* Problem requirements: Would you transcribe the entries below, beginning at the line with "You are a computer-use agent. The" and ending after the line with "You are a computer-use agent. This", exactly, with no picture and nothing more?

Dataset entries

# # # #

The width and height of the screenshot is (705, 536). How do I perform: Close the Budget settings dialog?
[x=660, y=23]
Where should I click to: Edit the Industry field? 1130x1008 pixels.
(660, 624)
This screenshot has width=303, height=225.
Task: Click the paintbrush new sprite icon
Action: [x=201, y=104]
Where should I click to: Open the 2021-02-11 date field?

# # # #

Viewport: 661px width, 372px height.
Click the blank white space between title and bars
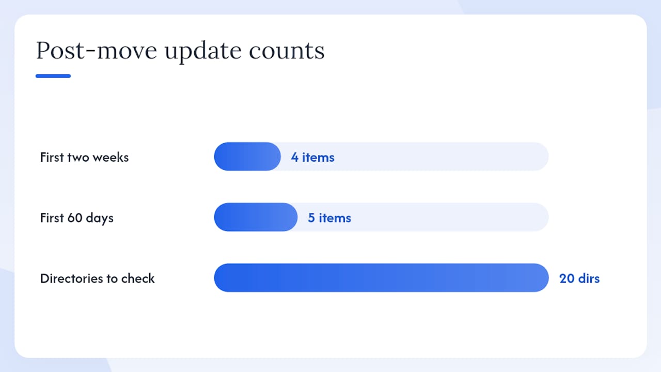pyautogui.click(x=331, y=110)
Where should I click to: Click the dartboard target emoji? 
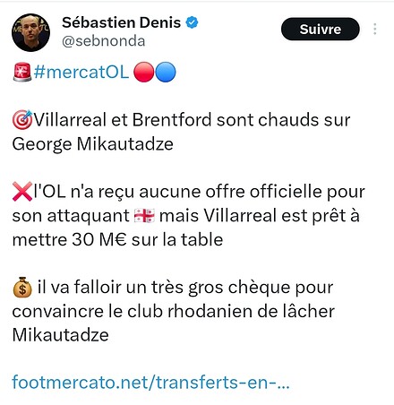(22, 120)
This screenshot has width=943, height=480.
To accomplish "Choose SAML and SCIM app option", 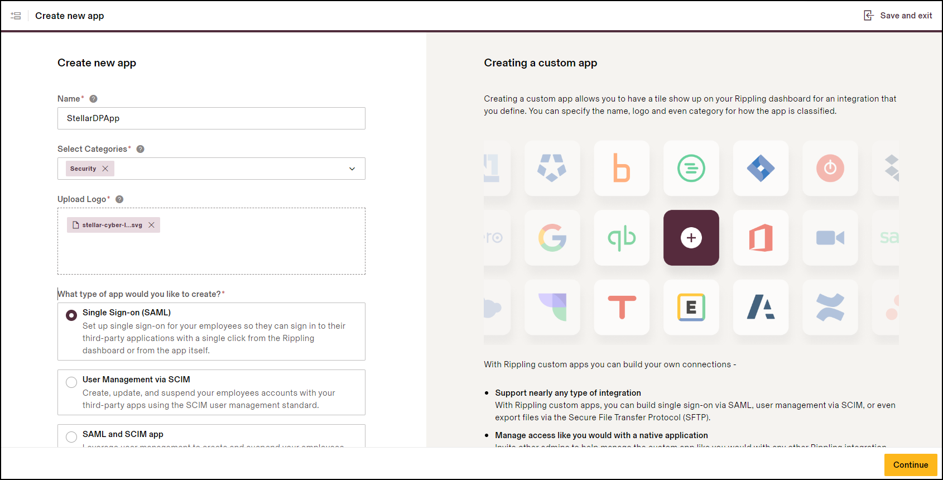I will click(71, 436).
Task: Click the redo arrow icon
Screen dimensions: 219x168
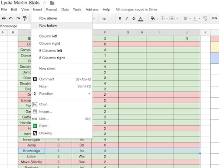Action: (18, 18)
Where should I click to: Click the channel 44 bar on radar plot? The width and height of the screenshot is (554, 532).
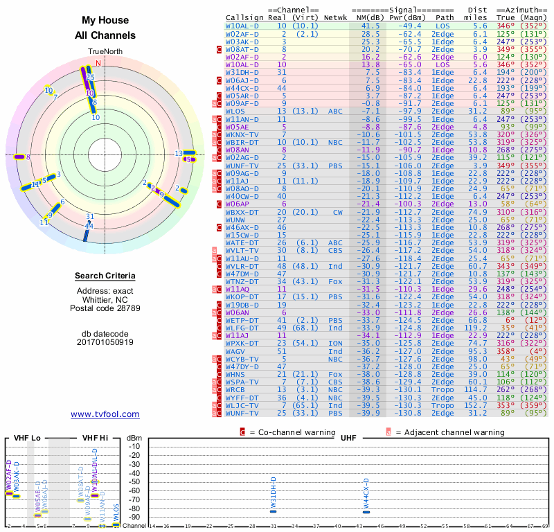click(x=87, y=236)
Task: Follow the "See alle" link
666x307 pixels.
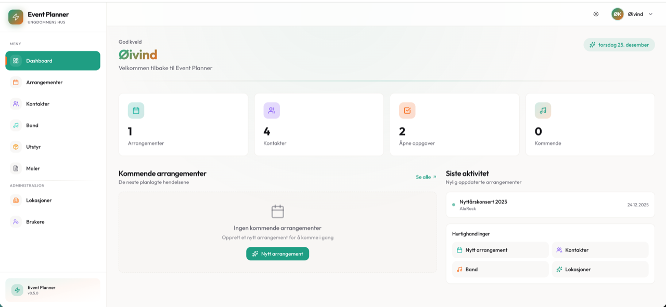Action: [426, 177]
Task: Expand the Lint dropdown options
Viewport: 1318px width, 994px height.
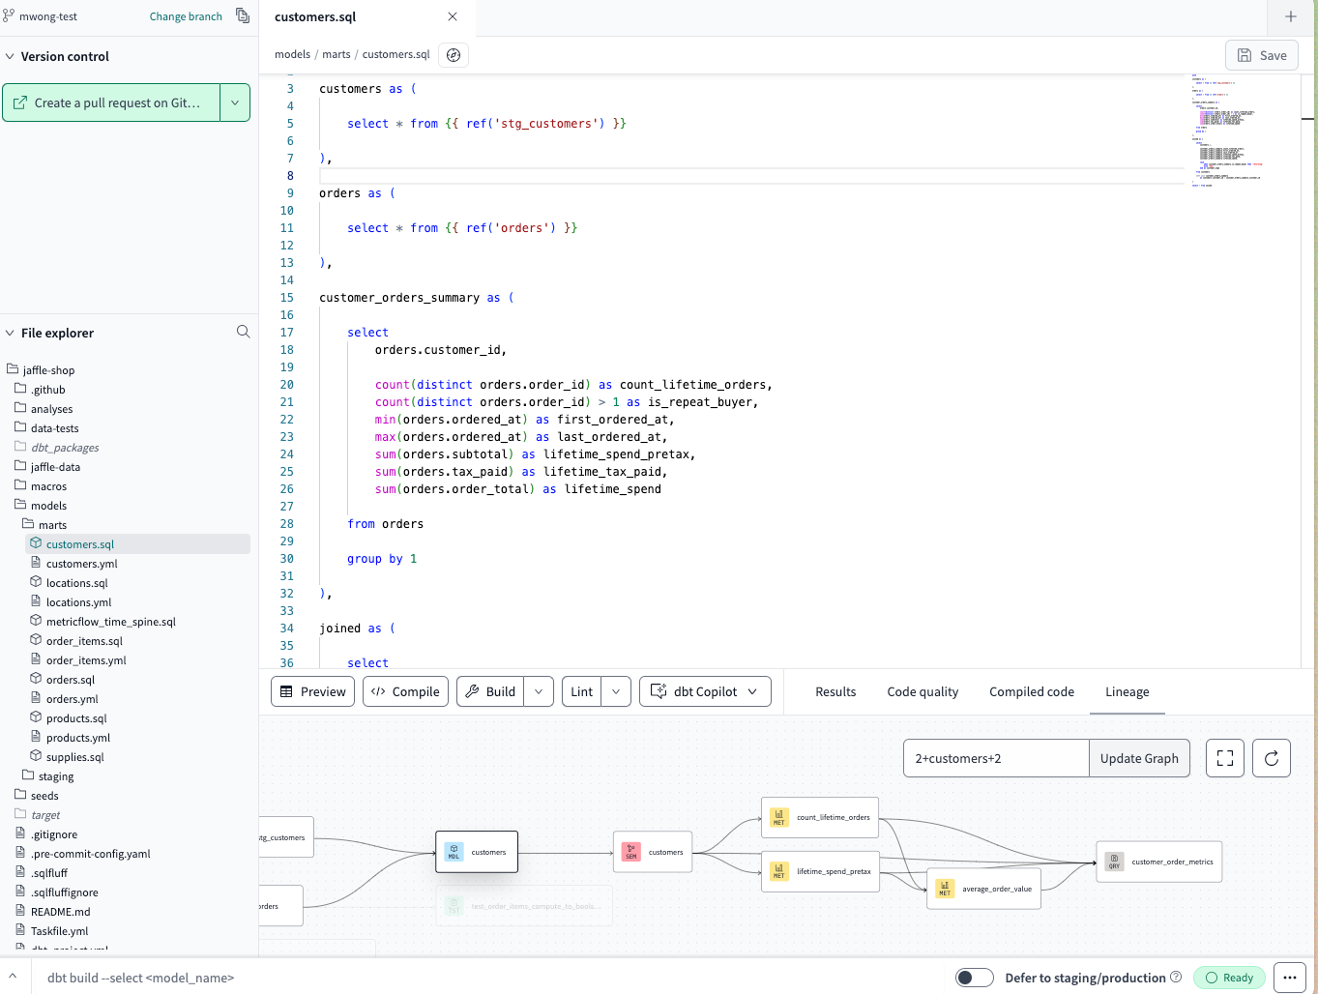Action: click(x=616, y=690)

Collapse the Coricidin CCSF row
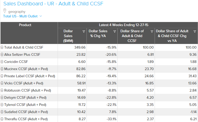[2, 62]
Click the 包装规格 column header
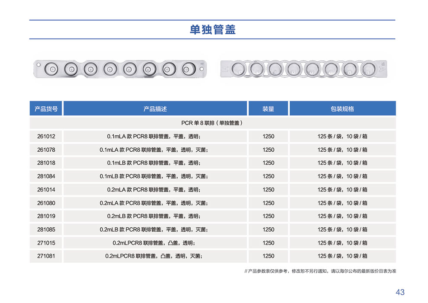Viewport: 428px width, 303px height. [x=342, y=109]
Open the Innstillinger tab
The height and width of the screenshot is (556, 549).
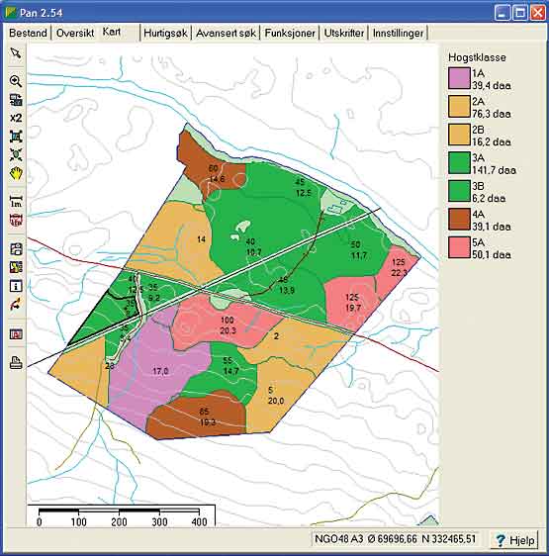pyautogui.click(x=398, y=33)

# # # #

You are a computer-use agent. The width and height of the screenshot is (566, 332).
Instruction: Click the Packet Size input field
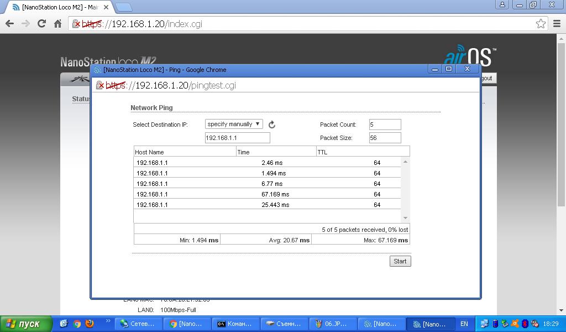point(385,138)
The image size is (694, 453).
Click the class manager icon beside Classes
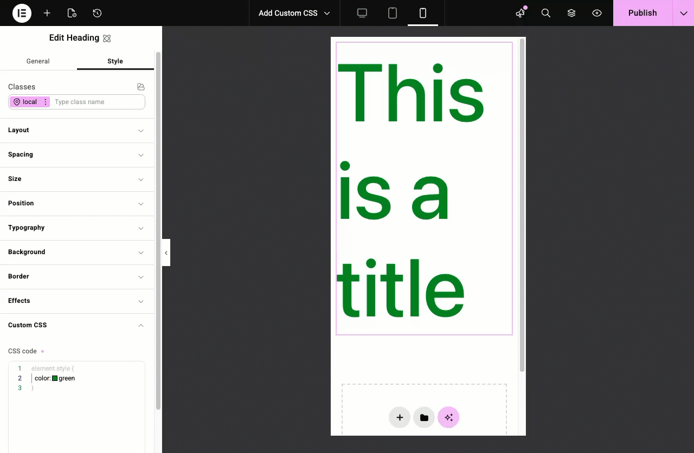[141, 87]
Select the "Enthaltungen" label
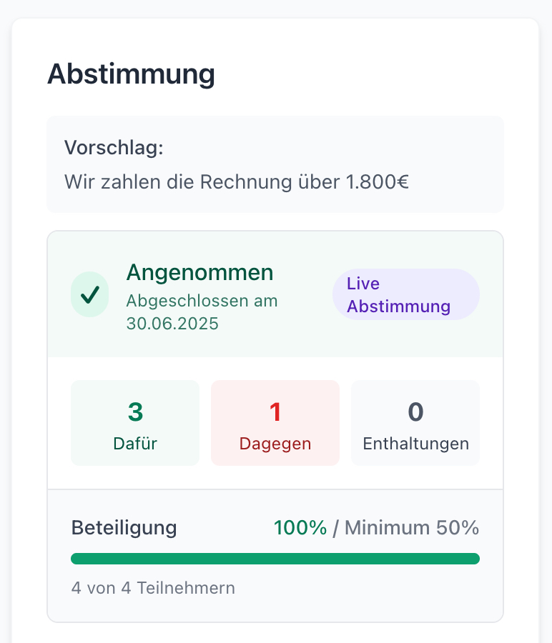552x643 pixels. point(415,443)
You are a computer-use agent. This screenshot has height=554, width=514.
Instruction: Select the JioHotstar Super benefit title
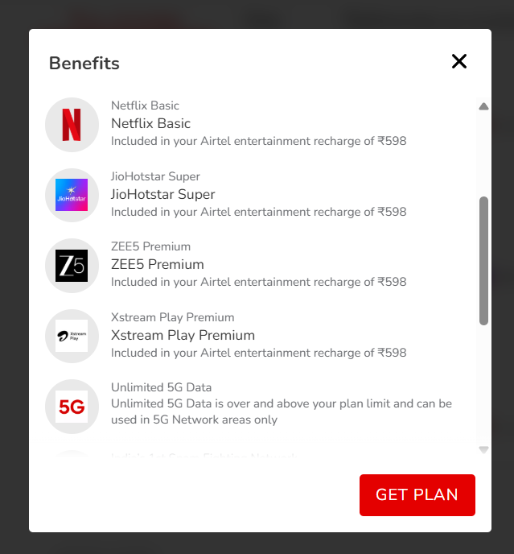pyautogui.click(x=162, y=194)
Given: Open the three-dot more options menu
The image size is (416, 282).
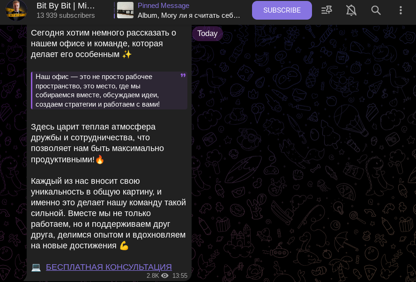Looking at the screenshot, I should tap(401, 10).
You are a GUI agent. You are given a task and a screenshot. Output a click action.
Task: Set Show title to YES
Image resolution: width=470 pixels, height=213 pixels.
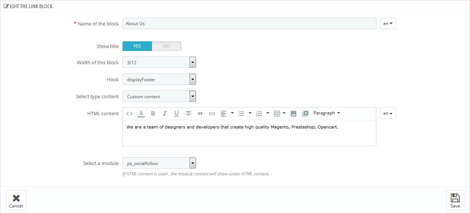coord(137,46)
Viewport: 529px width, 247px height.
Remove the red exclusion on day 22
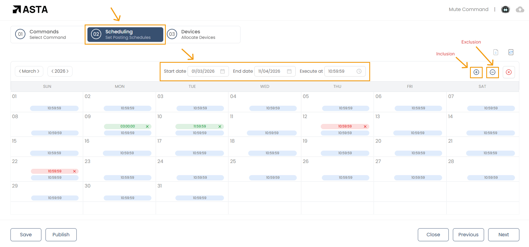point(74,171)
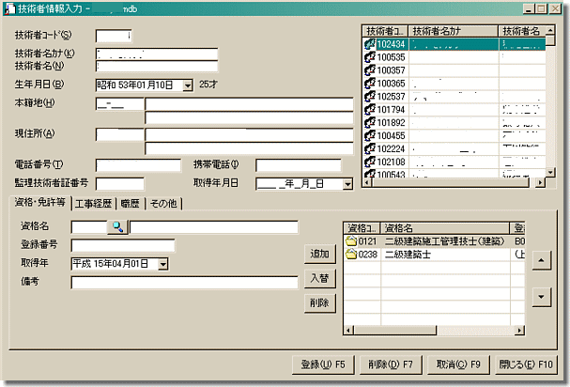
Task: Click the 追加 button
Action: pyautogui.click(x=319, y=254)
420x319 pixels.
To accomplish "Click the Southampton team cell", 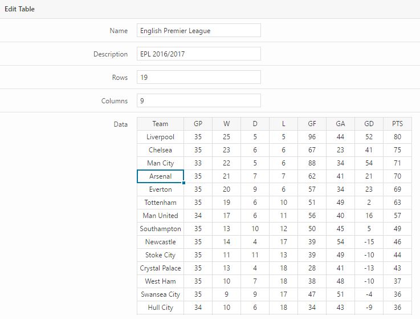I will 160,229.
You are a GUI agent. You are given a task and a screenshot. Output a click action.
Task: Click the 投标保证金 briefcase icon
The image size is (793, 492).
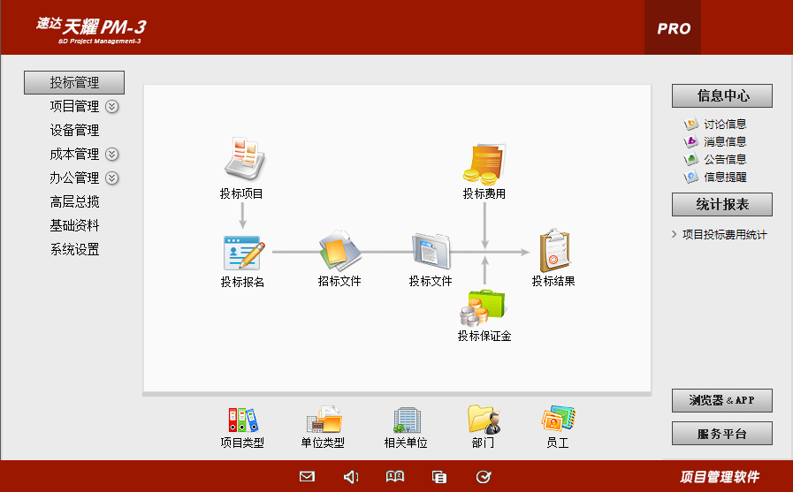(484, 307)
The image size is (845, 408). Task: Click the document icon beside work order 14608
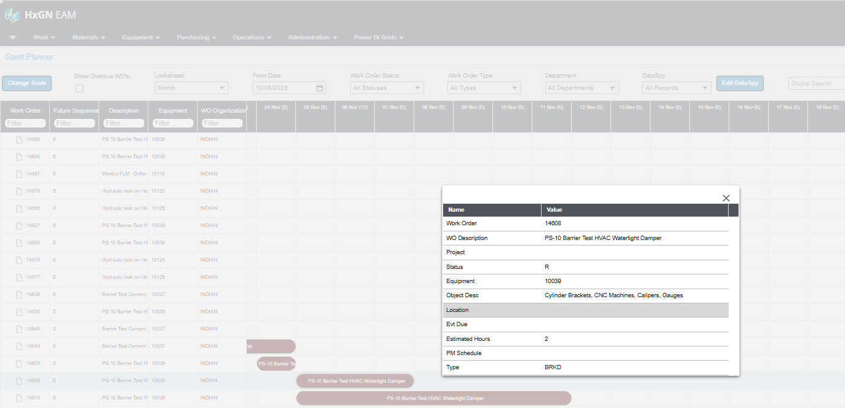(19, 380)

# # # #

* Answer box:
You are a computer-use agent. The width and height of the screenshot is (566, 332).
Instruction: Click the Packet Size input field
point(385,138)
The image size is (694, 453).
Click the class manager icon beside Classes
[141, 87]
Select the "Enthaltungen" label
552x643 pixels. point(415,443)
You are a computer-use agent. This screenshot has height=554, width=514.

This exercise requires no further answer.